*Task description*
Copy the stretch from the start of the items through the line containing "point(854,367)", substituting "hashtag chip" for "hashtag pill" and leaving everything else unchanged.

# # #

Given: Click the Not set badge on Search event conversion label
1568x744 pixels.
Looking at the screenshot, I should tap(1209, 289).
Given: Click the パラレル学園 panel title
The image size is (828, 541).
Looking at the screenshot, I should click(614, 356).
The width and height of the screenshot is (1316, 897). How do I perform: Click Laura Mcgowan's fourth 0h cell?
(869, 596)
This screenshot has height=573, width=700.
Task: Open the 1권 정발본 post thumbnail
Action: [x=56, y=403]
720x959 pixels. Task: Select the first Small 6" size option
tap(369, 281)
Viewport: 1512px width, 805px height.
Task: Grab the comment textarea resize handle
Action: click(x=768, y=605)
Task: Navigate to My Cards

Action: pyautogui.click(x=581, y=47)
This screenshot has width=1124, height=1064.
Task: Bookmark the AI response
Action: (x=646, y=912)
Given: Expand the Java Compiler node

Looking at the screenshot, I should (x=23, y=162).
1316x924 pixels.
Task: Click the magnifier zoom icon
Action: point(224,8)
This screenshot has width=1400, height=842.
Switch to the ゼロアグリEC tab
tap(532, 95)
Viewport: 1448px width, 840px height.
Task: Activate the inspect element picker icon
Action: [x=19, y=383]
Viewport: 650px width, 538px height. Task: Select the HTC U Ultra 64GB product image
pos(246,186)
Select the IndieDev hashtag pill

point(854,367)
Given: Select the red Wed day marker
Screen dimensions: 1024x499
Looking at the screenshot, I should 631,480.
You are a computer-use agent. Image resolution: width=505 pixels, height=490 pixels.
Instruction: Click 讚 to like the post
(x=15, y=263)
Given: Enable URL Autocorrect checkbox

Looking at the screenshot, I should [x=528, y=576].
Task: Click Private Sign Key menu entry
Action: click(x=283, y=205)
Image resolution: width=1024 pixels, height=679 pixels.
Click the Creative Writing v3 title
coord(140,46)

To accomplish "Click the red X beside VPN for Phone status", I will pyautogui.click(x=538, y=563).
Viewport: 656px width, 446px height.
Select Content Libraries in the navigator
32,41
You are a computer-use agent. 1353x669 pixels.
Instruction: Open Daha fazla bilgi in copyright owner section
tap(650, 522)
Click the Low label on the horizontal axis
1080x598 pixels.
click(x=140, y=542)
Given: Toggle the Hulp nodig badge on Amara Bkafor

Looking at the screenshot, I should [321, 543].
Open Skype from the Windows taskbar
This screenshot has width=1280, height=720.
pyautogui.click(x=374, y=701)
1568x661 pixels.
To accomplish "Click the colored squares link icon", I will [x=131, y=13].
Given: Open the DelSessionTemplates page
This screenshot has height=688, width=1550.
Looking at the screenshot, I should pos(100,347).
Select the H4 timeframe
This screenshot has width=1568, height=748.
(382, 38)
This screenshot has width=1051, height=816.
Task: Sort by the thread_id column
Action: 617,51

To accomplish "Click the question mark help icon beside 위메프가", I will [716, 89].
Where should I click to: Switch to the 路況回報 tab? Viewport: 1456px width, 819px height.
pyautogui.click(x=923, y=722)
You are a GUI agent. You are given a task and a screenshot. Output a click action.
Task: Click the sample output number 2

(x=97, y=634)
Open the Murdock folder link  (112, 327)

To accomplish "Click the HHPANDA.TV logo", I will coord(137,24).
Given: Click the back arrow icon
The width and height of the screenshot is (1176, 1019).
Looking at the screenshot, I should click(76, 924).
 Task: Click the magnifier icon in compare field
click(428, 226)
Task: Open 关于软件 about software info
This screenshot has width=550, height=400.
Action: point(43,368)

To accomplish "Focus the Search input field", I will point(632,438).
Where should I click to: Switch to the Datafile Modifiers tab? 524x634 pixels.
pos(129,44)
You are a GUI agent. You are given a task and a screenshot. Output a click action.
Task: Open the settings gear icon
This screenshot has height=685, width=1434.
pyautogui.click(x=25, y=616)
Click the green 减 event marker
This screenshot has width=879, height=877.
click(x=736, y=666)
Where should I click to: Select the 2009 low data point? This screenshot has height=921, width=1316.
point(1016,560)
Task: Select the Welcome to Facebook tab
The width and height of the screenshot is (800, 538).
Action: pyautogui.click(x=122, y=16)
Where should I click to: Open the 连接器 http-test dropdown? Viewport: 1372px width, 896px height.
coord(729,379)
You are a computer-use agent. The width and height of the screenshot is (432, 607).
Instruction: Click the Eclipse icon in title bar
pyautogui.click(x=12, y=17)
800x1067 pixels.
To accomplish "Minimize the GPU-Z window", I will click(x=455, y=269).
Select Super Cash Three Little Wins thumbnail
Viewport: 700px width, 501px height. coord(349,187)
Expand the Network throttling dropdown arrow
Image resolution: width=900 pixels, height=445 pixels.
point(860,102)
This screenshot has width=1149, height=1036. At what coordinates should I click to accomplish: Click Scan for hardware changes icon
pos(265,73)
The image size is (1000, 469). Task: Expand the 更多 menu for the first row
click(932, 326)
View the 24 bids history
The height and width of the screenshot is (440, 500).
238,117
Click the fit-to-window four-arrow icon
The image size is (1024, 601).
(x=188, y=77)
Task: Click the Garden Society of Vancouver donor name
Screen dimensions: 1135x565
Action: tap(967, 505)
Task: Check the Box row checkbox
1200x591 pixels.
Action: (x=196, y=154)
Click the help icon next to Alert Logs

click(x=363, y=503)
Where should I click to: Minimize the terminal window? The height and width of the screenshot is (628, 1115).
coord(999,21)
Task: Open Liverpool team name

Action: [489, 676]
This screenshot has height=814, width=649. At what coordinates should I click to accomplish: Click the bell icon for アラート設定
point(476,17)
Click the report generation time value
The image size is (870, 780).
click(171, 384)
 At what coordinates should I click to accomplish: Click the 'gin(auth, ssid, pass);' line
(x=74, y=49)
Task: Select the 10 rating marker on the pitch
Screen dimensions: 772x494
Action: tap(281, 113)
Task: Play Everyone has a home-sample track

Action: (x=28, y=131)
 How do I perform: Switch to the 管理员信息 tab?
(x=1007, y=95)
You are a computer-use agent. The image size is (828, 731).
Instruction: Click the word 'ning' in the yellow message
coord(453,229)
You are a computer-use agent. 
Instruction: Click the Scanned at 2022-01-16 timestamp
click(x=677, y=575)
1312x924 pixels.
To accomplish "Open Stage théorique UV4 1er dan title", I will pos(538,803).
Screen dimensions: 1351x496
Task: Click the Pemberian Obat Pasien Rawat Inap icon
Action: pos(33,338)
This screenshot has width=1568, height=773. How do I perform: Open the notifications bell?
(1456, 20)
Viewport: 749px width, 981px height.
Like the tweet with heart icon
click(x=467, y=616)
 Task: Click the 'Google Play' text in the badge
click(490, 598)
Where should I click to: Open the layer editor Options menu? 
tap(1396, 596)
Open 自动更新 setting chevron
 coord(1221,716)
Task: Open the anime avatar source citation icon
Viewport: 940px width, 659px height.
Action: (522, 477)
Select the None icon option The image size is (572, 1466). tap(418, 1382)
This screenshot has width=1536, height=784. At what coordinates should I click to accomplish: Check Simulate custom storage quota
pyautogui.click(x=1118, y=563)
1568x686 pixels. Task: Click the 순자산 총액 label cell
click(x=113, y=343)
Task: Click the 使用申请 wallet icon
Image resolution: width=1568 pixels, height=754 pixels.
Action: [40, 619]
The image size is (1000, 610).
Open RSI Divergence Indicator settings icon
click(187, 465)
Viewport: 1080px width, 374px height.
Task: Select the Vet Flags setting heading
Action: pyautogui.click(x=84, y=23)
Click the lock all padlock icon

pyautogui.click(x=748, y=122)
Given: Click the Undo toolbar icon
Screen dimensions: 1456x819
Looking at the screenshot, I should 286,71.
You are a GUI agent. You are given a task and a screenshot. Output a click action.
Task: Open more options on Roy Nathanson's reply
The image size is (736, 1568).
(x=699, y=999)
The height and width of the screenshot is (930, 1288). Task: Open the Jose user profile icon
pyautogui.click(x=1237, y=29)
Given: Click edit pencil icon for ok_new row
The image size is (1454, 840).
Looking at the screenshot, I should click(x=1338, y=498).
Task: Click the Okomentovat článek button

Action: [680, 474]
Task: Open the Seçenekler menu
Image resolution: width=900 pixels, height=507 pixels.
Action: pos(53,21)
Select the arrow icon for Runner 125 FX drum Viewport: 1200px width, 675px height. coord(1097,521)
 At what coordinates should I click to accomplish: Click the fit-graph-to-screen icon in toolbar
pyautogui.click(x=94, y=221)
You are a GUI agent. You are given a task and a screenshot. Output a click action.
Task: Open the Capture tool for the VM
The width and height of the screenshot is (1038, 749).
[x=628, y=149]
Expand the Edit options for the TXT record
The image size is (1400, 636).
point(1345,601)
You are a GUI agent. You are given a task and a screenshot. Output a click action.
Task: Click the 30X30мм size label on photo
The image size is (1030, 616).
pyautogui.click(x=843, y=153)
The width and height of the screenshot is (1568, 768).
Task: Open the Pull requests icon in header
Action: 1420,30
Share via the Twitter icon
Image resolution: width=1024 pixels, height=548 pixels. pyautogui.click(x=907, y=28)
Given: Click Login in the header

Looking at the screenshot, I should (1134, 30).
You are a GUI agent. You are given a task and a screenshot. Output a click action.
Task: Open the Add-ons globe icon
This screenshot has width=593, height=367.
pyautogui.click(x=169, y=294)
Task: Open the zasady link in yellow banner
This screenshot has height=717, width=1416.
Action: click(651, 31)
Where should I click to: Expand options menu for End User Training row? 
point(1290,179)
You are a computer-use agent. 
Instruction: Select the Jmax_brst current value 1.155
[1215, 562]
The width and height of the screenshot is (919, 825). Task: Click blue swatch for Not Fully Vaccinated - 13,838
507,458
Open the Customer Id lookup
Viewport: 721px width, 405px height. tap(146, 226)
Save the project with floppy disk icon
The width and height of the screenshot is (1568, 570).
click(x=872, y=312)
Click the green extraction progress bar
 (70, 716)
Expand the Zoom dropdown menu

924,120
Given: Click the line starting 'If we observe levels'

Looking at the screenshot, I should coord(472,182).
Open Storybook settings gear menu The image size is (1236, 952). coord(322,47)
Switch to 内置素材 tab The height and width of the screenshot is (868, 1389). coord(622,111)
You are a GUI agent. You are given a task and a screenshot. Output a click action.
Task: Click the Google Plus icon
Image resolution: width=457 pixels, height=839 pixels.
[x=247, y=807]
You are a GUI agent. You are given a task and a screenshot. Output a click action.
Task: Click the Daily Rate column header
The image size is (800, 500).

# # #

*Exercise response*
Given: Click the Not set badge on Search event conversion label
1568x744 pixels.
Looking at the screenshot, I should tap(1209, 289).
Given: Click the パラレル学園 panel title
The image size is (828, 541).
Looking at the screenshot, I should click(614, 356).
The width and height of the screenshot is (1316, 897). How do I perform: Click Laura Mcgowan's fourth 0h cell?
(869, 596)
This screenshot has height=573, width=700.
Task: Open the 1권 정발본 post thumbnail
Action: [x=56, y=403]
720x959 pixels. Task: Select the first Small 6" size option
tap(369, 281)
Viewport: 1512px width, 805px height.
Task: Grab the comment textarea resize handle
Action: click(x=768, y=605)
Task: Navigate to My Cards

Action: pyautogui.click(x=581, y=47)
This screenshot has width=1124, height=1064.
Task: Bookmark the AI response
Action: (x=646, y=912)
Given: Expand the Java Compiler node

Looking at the screenshot, I should (x=23, y=162).
1316x924 pixels.
Task: Click the magnifier zoom icon
Action: point(224,8)
This screenshot has width=1400, height=842.
Switch to the ゼロアグリEC tab
tap(532, 95)
Viewport: 1448px width, 840px height.
Task: Activate the inspect element picker icon
Action: [x=19, y=383]
Viewport: 650px width, 538px height. Task: Select the HTC U Ultra 64GB product image
pos(246,186)
Select the IndieDev hashtag chip

point(854,367)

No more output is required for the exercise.